Conclusion
The class imbalanced problem has got more attentions among data miners. There are
many techniques for handling such problem. However, traditional data mining techniques
are still unsatisfactory. We present an efficient technique called Safe-Level-
SMOTE to handle this class imbalanced problem.
The experiments show that the performance of Safe-Level-SMOTE evaluated by
precision and F-value are better than that of SMOTE and Borderline-SMOTE when
decision trees C4.5 are applied as classifiers. This comes from the fact that Safe-
Level-SMOTE carefully over-samples a dataset. Each synthetic instance is generated
in safe position by considering the safe level ratio of instances.
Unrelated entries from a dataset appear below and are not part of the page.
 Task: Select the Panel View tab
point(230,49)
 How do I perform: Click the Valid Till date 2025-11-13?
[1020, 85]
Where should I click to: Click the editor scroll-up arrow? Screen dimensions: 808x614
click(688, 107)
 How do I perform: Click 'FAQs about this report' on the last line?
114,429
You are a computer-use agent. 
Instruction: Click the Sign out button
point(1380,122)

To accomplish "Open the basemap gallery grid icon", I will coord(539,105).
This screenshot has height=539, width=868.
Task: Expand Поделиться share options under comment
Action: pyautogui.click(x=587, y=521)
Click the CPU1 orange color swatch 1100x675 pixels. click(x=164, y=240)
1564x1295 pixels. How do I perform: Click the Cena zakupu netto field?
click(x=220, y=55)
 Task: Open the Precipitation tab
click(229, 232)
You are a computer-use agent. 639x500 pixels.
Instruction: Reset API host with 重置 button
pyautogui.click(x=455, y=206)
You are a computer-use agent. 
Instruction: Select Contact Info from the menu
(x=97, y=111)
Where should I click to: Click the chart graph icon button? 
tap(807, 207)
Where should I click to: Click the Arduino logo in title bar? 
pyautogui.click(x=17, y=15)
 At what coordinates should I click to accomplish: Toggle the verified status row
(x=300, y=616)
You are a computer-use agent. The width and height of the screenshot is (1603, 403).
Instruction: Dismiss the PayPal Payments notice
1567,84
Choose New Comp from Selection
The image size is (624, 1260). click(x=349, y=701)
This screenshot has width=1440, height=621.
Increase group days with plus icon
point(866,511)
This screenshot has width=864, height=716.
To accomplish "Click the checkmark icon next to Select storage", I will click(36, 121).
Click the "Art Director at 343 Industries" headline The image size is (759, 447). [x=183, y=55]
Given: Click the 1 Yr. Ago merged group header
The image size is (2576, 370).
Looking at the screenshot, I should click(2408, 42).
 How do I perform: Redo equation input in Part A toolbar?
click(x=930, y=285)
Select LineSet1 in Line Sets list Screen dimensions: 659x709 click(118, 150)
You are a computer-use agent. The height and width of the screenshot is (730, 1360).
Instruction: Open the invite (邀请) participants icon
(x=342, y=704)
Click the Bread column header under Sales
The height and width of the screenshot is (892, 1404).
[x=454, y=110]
In contrast, SMOTE
and Borderline-SMOTE may generate synthetic instances in unsuitable locations,
such as overlapping regions and noise regions. We can conclude that synthetic instances
generated in safe positions can improve prediction performance of classifiers
on the minority class.
Although the experimental results have provided evidence that Safe-Level-SMOTE
can be successful classified numeric datasets in the class imbalanced problem, there are
several future works left to be studied in this line of research. First, different definitions
to assign safe level would be valuable. Second, additional methods to classify datasets
which have nominal attributes are useful. Third, automatic determination of the amount
of synthetic instances generated by Safe-Level-SMOTE should be addressed.